ENTRIES SHOWN Start Marker

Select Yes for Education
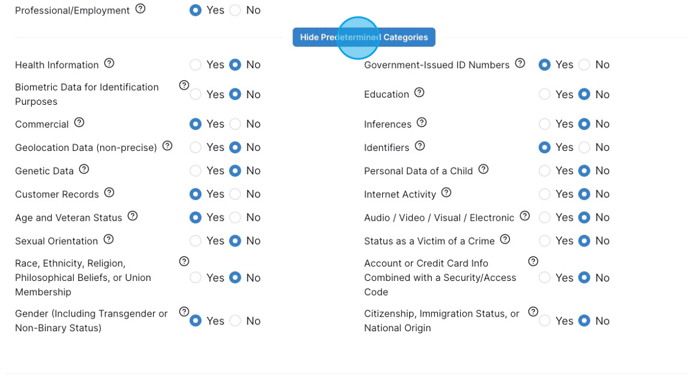The height and width of the screenshot is (384, 688). 545,94
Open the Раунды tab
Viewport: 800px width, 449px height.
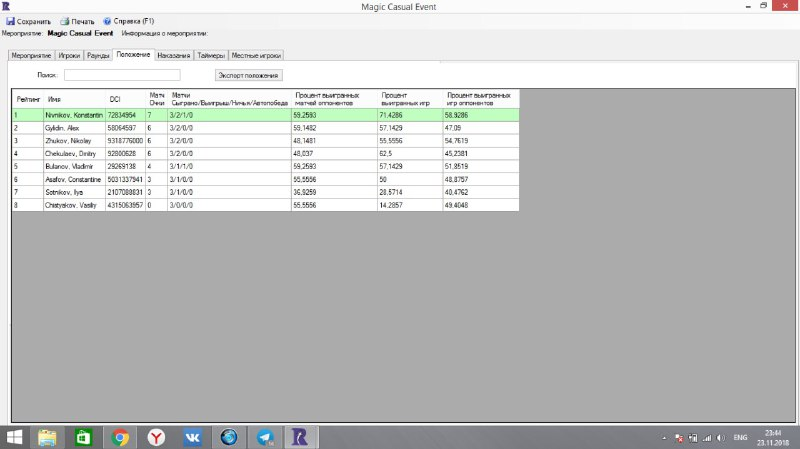[98, 55]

ENTRIES SHOWN End Marker

● WORK INSTRUCTIONS
Write out each entry exactly, images excluded.

● RESPONSE TO THIS TASK
Select Yes for Education
The height and width of the screenshot is (384, 688). 545,94
Open the Раунды tab
Viewport: 800px width, 449px height.
[98, 55]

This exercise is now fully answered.